Site Ed. Note: The front page reports that on the tenth
anniversary of the Munich Pact of 1938, France, Great Britain and
the U.S. charged Russia, in simultaneous and identical notes
delivered to the U.N. General Assembly in Paris, with menacing world
peace with the blockade of Berlin, contending that Russia was intent
on running the Western powers from the city and bringing it under
Soviet control.
Representatives of the three Western powers said that it was
unlikely that the Security Council would consider the matter before
Monday.
A Moscow newspaper charged the three Western powers with causing
the negotiations over Berlin to fail and with having "exploded
the legal basis" which gave them the right of participation in
administration of Berlin.
Nine Soviet fighter planes buzzed two American transport planes
in the Soviet zone air corridor this date, prompting American
officials to transmit a formal protest of the incident for violation
of air safety. The planes had flown to within 100 feet of the
airlift transports. The previous week, a Soviet fighter had flown
dangerously close to an American transport. The Soviets had also
engaged in high altitude anti-aircraft fire over the air corridor with 90 minutes of
advance notice to the Americans and British.
One of the four scientists accused by HUAC of providing atomic
secrets to the Russians, Dr. Clarence Hiskey, professor of
analytical chemistry at Brooklyn Polytechnic Institute, denied the
claims. HUAC had urged prosecution for espionage of Dr. Hiskey and
three others.
The Government barred workers of unions whose officers refused to
disavow Communism, as required under Taft-Hartley, from working in
atomic bomb plants. Specifically, it banned the United Electrical
Workers and the United Public Workers from the plants. Both unions
were being scrutinized by Congress for Communist influence.
Two officials of the United Electrical Workers Union refused
under the Fifth Amendment to testify to a labor subcommittee of the
House whether they were or ever had been members of the Communist
Party.
In Oklahoma City, a three-judge Federal District Court held that
the the University of Oklahoma's segregation restrictions were
unconstitutional in denying a black applicant admission to the
University's doctoral program. The State, however, was provided a
temporary stay pending the Governor asking the Legislature to amend
the state's segregation laws to conform with the Constitution.
A retired black professor, G. W. McLaurin, had brought the suit to
seek admission to the University to complete his doctoral work. The
application had been denied solely on the basis of race.
Subsequently, the University, following amendment of state laws,
admitted Mr. McLaurin, but provided that his instruction would be on
a segregated basis. He appealed that decision to the U.S. Supreme
Court, and in 1950, the Court ruled unanimously, in a decision announced by
Chief Justice Fred Vinson, that Mr. McLaurin was entitled to
admission to the same program to which white students were admitted.

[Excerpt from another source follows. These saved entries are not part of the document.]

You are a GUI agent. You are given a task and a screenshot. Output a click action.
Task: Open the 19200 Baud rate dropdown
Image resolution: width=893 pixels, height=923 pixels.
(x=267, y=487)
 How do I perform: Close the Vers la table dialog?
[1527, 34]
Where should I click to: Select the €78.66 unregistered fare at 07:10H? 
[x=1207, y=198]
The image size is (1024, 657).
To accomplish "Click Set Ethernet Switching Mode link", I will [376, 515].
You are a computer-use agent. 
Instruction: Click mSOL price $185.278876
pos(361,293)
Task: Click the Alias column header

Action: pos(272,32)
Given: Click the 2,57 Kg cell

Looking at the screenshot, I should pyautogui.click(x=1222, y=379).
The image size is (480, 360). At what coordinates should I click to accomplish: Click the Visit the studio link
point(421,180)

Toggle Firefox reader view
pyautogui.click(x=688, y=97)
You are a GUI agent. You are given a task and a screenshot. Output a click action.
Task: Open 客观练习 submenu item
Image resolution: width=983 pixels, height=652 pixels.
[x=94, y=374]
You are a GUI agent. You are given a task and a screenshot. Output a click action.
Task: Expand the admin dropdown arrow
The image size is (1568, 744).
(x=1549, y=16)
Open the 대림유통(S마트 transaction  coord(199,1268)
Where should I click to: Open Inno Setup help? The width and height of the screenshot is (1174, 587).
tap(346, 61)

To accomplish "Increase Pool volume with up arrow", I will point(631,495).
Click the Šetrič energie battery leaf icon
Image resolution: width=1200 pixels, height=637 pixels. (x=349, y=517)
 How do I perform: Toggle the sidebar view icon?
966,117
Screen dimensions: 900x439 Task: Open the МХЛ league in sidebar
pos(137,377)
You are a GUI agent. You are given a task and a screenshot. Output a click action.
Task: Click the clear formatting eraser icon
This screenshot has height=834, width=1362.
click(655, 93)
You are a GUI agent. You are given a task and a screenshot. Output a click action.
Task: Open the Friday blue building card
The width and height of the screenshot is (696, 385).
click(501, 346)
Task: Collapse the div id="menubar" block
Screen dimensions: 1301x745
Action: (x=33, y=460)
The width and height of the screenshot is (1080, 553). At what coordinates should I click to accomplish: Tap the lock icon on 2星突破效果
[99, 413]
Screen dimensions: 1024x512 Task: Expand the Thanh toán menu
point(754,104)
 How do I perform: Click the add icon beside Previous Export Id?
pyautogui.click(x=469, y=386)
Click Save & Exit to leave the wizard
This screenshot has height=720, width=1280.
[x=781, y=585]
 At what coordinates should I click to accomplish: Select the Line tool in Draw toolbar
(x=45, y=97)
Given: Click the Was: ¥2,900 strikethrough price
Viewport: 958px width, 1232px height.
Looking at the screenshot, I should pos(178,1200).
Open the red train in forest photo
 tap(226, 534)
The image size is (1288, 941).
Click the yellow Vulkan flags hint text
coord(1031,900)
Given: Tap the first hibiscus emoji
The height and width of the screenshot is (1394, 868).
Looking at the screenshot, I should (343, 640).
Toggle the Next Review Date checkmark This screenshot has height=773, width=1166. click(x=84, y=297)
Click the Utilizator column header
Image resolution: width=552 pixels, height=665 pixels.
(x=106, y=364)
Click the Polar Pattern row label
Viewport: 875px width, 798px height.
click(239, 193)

Again, that ruling, as in Sweatt v. Painter in 1950,
providing for admission of a black student to the University of
Texas Law School, undermines the oft repeated contention that had
Chief Justice Vinson not died in 1953, Brown v. Board of
Education, before the Court at the time of his death, might
have had a different and less favorable result than its order to
desegregate public schools "with all deliberate speed".
That is both an unprovable premise and one which, based on the
actual record, is highly unlikely, though making for intriguing
after-the-fact chatter in the always murky realm of the
hypothetical.
The President announced plans to campaign the following week in
New York and Pennsylvania. He was scheduled to return to Washington on Saturday
from his current 16-day tour of the country. This date, he campaigned from Shawnee, Oklahoma, through Muscogee and Tulsa, where he gave a major address in Skelly Stadium, to Marshfield, Missouri, along the way accusing
the Republicans of being afraid to come out into the open on the
campaign issues. He vowed to smoke them out so that the country
would know where they stood.
Governor Dewey promised to lay out his foreign policy views in a
speech at Salt Lake City the next night. He made speeches at
Spokane, Wash., and Missoula, Mont., this date, stressing foreign
policy.
Former Vice-President Henry Wallace urged in a speech in Dallas,
Texas, that a fact-finding commission be established to investigate
the recurrent war scares, contending that Secretary of Defense
Forrestal had built up the war scare and fear of Communists and
Russia to advance the private oil interests operating in the Middle
East.
Governor Strom Thurmond again attacked the President's civil
rights program.
Following four recent crashes of F-84 jet fighters, all were
ordered grounded while an investigation took place into the mishaps.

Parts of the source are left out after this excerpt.